START
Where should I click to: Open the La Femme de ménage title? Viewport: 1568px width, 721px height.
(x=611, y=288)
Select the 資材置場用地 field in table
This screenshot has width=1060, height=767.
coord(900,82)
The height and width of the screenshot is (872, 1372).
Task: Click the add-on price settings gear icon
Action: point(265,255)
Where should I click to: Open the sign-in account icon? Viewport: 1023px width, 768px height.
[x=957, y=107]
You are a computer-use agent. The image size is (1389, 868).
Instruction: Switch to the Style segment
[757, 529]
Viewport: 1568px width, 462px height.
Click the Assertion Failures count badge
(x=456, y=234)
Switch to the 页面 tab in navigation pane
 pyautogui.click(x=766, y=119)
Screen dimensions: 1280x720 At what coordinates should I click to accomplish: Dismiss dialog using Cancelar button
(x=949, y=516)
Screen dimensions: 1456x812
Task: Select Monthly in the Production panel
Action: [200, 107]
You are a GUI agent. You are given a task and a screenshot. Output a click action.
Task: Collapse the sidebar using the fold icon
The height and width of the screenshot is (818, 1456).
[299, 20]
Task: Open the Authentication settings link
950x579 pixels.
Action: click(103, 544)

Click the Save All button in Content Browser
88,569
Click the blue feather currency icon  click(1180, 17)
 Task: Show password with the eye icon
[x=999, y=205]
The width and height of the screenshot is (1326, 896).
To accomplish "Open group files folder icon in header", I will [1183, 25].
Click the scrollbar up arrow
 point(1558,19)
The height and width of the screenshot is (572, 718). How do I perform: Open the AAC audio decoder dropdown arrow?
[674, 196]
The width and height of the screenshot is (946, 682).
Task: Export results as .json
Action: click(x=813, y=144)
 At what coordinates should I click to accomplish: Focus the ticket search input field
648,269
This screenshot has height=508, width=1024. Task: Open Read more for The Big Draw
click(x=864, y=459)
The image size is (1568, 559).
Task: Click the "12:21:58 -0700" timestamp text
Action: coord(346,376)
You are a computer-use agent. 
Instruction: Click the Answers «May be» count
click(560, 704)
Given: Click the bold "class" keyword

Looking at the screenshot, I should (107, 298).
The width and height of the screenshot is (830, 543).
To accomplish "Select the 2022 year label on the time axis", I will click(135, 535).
END
WORK INSTRUCTIONS =>
Could you switch every "Viewport" in the records above to "Window size" and write all the records out again with nothing else changed?

OUTPUT OF THE TASK =>
Where should I click to: Open the La Femme de ménage title? Window size: 1568px width, 721px height.
(x=611, y=288)
Select the 資材置場用地 field in table
This screenshot has width=1060, height=767.
coord(900,82)
The height and width of the screenshot is (872, 1372).
Task: Click the add-on price settings gear icon
Action: point(265,255)
Where should I click to: Open the sign-in account icon? Window size: 1023px width, 768px height.
[x=957, y=107]
You are a computer-use agent. The image size is (1389, 868).
Instruction: Switch to the Style segment
[757, 529]
Window size: 1568px width, 462px height.
Click the Assertion Failures count badge
(x=456, y=234)
Switch to the 页面 tab in navigation pane
 pyautogui.click(x=766, y=119)
Screen dimensions: 1280x720 At what coordinates should I click to accomplish: Dismiss dialog using Cancelar button
(x=949, y=516)
Screen dimensions: 1456x812
Task: Select Monthly in the Production panel
Action: [200, 107]
You are a GUI agent. You are given a task and a screenshot. Output a click action.
Task: Collapse the sidebar using the fold icon
The height and width of the screenshot is (818, 1456).
[299, 20]
Task: Open the Authentication settings link
950x579 pixels.
Action: click(103, 544)

Click the Save All button in Content Browser
88,569
Click the blue feather currency icon  click(1180, 17)
 Task: Show password with the eye icon
[x=999, y=205]
The width and height of the screenshot is (1326, 896).
To accomplish "Open group files folder icon in header", I will [1183, 25].
Click the scrollbar up arrow
 point(1558,19)
The height and width of the screenshot is (572, 718). How do I perform: Open the AAC audio decoder dropdown arrow?
[674, 196]
The width and height of the screenshot is (946, 682).
Task: Export results as .json
Action: click(x=813, y=144)
 At what coordinates should I click to accomplish: Focus the ticket search input field
648,269
This screenshot has height=508, width=1024. Task: Open Read more for The Big Draw
click(x=864, y=459)
The image size is (1568, 559).
Task: Click the "12:21:58 -0700" timestamp text
Action: coord(346,376)
You are a computer-use agent. 
Instruction: Click the Answers «May be» count
click(560, 704)
Given: Click the bold "class" keyword

Looking at the screenshot, I should (107, 298).
The width and height of the screenshot is (830, 543).
To accomplish "Select the 2022 year label on the time axis", I will click(135, 535).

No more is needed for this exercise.